On multiple occasions, I’d tried to dive in to learning back-end technologies but was never able to get it to stick. That is, until I tried Jonas Schmedtmann’s course on Udemy, and got stuck in to building APIs! (August)

The course on udemy that was absolutely priceless for me.
The course on udemy that was absolutely priceless for me.

PropertyRight

PropertyRight was my first crack at a full stack web application, and I learned a lot of things on the way. I used Angular and NodeJS (with express), later going on to move the whole of the API to use object-oriented TypeScript. (September - November)

Properties page on the PropertyRight web app.
Properties page on the PropertyRight web app.
Property overview page with google maps integration.
Property overview page with google maps integration.

The era of unit testing

When I started my job and had to write unit tests for my first component, I was absolutely in the dark. I had never written a unit test in my life, and I needed to have my hand held the entire way. Since then, I’ve grown a lot more confident in testing and have even started testing my own applications. Look, 100% coverage! (November - December)

100% tests passing and 100% test coverage.
100% tests passing and 100% test coverage.

What I’m up to now

Currently, I’m working on a new open-source project: a Kanban board written with Angular on the front-end and NestJS on the back-end (both using TypeScript). I’ve just finished my first big feature story that I was solely responsible for at work, and I’m gradually progressing on to bigger projects.

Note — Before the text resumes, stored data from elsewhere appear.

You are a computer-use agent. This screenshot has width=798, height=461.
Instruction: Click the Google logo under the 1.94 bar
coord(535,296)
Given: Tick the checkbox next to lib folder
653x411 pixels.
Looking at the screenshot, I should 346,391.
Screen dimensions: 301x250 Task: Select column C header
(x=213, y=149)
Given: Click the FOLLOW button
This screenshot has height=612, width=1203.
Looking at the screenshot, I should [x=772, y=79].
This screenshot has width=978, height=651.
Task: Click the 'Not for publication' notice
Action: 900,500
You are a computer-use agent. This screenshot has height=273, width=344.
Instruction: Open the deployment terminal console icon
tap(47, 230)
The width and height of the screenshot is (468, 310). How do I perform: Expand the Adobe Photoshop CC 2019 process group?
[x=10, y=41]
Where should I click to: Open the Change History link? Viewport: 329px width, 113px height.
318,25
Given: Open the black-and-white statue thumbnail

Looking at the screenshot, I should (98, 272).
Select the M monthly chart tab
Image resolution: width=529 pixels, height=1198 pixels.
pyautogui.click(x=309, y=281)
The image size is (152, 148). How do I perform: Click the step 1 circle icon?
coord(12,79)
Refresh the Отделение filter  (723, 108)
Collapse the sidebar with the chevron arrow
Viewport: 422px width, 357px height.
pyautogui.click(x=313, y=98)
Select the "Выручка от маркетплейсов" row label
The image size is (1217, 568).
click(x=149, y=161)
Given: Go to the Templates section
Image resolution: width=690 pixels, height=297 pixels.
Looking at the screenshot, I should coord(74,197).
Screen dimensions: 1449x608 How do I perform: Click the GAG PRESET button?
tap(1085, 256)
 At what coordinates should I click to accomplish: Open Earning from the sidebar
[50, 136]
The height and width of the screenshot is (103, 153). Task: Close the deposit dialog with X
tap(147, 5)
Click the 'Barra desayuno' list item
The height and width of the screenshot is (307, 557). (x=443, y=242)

Since building my own applications, I’ve started taking more of an interest in design patterns and good practises. I’ve also realised how great TypeScript is to use in both the front-end and the back-end (and wherever you would use JavaScript, really), and I’m always trying to find ways to abstract code and make it as human-readable as possible.

I’m also working on another freelance project, an academic portfolio which I hope to complete by January.

Wrapping it all up

It’s been an amazing year for me, and I have to say I’m proud of myself. I’ve found something that I love to do, whilst also getting paid to do it.

I look forward to 2020, and what challenges and achievements await me.

Have a great start to the new year everybody!